* _文書の抜粋_:
今回は子どもの矯正歯科治療を始めるタイミングについて書こうと思います。
最近は予防意識の高まりで、子どもの虫歯も少なくなり、また学校検診でも不正咬合について以前より詳しくチェックされるようになったこともあって、当院にもお子さんの歯並びや咬み合わせについての相談が年々増えているように思います。
では子どもの矯正歯科治療は一体いつから始めるのがいいのでしょうか?
答えは「患者さんそれぞれ」。
治療を開始する時期は患者さんの歯やあごの大きさ、成長の度合い、歯並びや咬み合わせの状態などによって異なります。
それを親御さんや虫歯の治療や予防のためのかかりつけ歯科で判断するのは非常に困難です。したがってお子さんの歯並びや咬み合わせについて気になったら、すぐに矯正歯科を受診することをお勧めします。
では矯正歯科を受診したらすぐに治療を開始するのかというと、そういうわけではありません。
子どもの矯正歯科治療は多くの場合、早く始めても早く終わるとは限りません。
子どもの歯(乳歯)から大人の歯(永久歯)の生え変わりはある程度時期が決まっていて、親知らず以外の永久歯が全て生えそろうのは中学生くらいです。
早く治療を開始してもその子どもさんの成長が止まってかみ合わせが安定していることを確認するまでは治療や管理が続きます。

* _提供資料_:

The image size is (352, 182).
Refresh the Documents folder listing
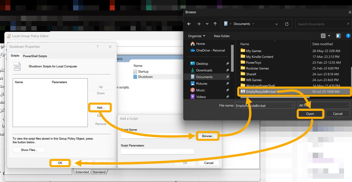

* _課題の指示_: 上に示した子どもの矯正歯科治療を始める時期についての文章を、一字一句変えずに全文打ち直すこと。

* _解答欄_:
今回は子どもの矯正歯科治療を始めるタイミングについて書こうと思います。
最近は予防意識の高まりで、子どもの虫歯も少なくなり、また学校検診でも不正咬合について以前より詳しくチェックされるようになったこともあって、当院にもお子さんの歯並びや咬み合わせについての相談が年々増えているように思います。
では子どもの矯正歯科治療は一体いつから始めるのがいいのでしょうか?
答えは「患者さんそれぞれ」。
治療を開始する時期は患者さんの歯やあごの大きさ、成長の度合い、歯並びや咬み合わせの状態などによって異なります。
それを親御さんや虫歯の治療や予防のためのかかりつけ歯科で判断するのは非常に困難です。したがってお子さんの歯並びや咬み合わせについて気になったら、すぐに矯正歯科を受診することをお勧めします。
では矯正歯科を受診したらすぐに治療を開始するのかというと、そういうわけではありません。
子どもの矯正歯科治療は多くの場合、早く始めても早く終わるとは限りません。
子どもの歯(乳歯)から大人の歯(永久歯)の生え変わりはある程度時期が決まっていて、親知らず以外の永久歯が全て生えそろうのは中学生くらいです。
早く治療を開始してもその子どもさんの成長が止まってかみ合わせが安定していることを確認するまでは治療や管理が続きます。